Brief A ::
In the post about Spark Streaming and Kafka on a Kerberized cluster, which Kafka version is listed in the test environment?
Brief B ::
According to the post about Spark Streaming and Kafka on a Kerberized cluster, why is the Spark local job set aside?
Brief C ::
Reproduce verbatim everything in the Spark Streaming and Kafka post from "I have met some" down to "(see details below).".

Extracted text ::
* Begin *
I have met some issues while trying to consume messages from Kafka with a Spark Streaming application in a Kerberized Hadoop cluster. I tried both of the two approaches listed here :
- receiver-based approach :
KafkaUtils.createStream - direct approach (no receivers) :
KafkaUtils.createDirectStream
The receiver-based approach (KafkaUtils.createStream) throws 2 types of exceptions (different exceptions whether I am in local mode (--master local[*]) or in YARN mode (--master yarn --deploy-mode client) :
- a weird
kafka.common.BrokerEndPointNotAvailableExceptionin a Spark local application - a Zookeeper timeout in a Spark on YARN application. I once managed to make this work (connecting to Zookeeper successfully), but no messages were received
In both modes (local or YARN), the direct approach (KafkaUtils.createDirectStream) returns an unexplained EOFException (see details below).
My final goal is to launch a Spark Streaming job on YARN, so I will leave the Spark local job aside.
Here is my test environment :
- Cloudera CDH 5.7.0
- Spark 1.6.0
- Kafka 0.10.1.0
I'm working on a single-node cluster (hostname = quickstart.cloudera) for testing purposes. For those interested to reproduce the tests, I'm working on a custom Docker container based on cloudera/quickstart (Git repo).
Below is my sample code I used in a spark-shell. Of course this code works when Kerberos is not enabled : messages produced by kafka-console-producer are received by the Spark application.
import org.apache.spark.streaming.kafka.KafkaUtils
import org.apache.spark.streaming.{Seconds, StreamingContext}
import org.apache.spark.storage.StorageLevel
import kafka.serializer.StringDecoder
val ssc = new StreamingContext(sc, Seconds(5))
val topics = Map("test-kafka" -> 1)
def readFromKafkaReceiver(): Unit = {
val kafkaParams = Map(
"zookeeper.connect" -> "quickstart.cloudera:2181",
"group.id" -> "gid1",
"client.id" -> "cid1",
"zookeeper.session.timeout.ms" -> "5000",
"zookeeper.connection.timeout.ms" -> "5000"
)
val stream = KafkaUtils.createStream[String, String, StringDecoder, StringDecoder](ssc, kafkaParams, topics, StorageLevel.MEMORY_ONLY_2)
stream.print
}
def readFromKafkaDirectStream(): Unit = {
val kafkaDirectParams = Map(
"bootstrap.servers" -> "quickstart.cloudera:9092",
"group.id" -> "gid1",
"client.id" -> "cid1"
)
* End *
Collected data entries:
* Begin *
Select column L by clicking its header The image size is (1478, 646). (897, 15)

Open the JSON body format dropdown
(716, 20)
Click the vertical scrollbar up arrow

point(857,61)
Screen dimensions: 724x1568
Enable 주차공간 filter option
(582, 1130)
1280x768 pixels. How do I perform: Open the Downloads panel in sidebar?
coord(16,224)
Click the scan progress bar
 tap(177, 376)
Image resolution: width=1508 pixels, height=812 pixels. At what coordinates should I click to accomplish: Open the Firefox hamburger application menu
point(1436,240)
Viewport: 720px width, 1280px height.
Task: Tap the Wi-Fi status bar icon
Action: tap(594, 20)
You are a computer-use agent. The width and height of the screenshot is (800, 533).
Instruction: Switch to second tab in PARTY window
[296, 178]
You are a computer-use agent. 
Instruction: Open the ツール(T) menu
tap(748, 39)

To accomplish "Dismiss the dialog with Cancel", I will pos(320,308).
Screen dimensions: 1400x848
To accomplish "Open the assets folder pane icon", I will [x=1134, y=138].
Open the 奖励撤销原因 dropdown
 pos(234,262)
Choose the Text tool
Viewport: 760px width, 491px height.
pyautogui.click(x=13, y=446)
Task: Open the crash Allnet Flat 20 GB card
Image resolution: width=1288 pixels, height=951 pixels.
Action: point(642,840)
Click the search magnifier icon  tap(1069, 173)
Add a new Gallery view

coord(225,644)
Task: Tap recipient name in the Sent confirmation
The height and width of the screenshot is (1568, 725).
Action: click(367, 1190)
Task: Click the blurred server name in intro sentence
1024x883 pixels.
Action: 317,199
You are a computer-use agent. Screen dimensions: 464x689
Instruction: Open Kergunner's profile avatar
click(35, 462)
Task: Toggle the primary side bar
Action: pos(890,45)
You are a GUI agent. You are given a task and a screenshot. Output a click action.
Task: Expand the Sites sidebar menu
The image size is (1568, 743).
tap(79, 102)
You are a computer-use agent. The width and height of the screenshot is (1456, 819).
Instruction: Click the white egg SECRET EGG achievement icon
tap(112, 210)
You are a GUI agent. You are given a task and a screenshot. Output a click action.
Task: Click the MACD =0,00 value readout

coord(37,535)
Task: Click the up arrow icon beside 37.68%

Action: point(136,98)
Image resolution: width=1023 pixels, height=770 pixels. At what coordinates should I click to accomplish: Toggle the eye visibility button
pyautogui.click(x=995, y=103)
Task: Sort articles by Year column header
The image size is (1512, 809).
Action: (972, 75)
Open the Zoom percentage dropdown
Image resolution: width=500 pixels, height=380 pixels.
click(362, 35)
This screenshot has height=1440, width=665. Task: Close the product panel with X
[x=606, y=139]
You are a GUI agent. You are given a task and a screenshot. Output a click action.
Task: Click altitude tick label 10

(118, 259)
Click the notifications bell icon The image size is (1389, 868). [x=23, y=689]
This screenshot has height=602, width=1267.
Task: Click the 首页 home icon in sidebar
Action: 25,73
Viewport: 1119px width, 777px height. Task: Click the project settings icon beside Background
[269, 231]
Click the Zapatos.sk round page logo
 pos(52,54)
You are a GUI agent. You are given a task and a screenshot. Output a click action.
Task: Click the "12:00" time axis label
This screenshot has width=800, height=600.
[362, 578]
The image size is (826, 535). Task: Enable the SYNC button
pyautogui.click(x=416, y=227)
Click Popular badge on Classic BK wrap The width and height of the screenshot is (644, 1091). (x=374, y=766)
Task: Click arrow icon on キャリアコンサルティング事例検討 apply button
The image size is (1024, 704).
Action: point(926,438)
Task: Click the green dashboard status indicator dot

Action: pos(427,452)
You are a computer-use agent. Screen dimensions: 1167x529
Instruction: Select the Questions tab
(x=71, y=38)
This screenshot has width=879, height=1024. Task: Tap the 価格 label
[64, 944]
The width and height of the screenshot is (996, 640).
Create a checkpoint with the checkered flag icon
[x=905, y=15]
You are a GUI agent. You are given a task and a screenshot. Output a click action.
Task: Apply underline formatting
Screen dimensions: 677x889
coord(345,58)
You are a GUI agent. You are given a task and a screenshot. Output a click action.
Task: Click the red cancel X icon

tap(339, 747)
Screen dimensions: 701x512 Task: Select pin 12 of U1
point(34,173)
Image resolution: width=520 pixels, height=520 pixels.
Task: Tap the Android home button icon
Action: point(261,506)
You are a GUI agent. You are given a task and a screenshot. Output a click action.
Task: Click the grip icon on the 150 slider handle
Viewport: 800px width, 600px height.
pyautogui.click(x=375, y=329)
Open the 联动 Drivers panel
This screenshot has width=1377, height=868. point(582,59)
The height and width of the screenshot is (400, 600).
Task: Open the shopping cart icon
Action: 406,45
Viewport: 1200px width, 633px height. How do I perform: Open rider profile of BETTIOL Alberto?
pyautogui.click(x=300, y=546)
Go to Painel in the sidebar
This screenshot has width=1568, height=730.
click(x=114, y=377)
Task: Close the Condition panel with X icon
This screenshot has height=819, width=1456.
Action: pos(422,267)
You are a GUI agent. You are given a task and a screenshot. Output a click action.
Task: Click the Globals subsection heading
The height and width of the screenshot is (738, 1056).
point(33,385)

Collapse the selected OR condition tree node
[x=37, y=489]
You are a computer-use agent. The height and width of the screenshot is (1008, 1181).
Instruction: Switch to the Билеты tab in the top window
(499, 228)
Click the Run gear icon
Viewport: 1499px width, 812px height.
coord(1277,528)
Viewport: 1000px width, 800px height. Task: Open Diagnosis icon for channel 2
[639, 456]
* End *
Reply A ::
Kafka 0.10.1.0.

Reply B ::
The Spark local job is set aside because the final goal is to launch a Spark Streaming job on YARN.

Reply C ::
I have met some issues while trying to consume messages from Kafka with a Spark Streaming application in a Kerberized Hadoop cluster. I tried both of the two approaches listed here :
- receiver-based approach :
KafkaUtils.createStream - direct approach (no receivers) :
KafkaUtils.createDirectStream
The receiver-based approach (KafkaUtils.createStream) throws 2 types of exceptions (different exceptions whether I am in local mode (--master local[*]) or in YARN mode (--master yarn --deploy-mode client) :
- a weird
kafka.common.BrokerEndPointNotAvailableExceptionin a Spark local application - a Zookeeper timeout in a Spark on YARN application. I once managed to make this work (connecting to Zookeeper successfully), but no messages were received
In both modes (local or YARN), the direct approach (KafkaUtils.createDirectStream) returns an unexplained EOFException (see details below).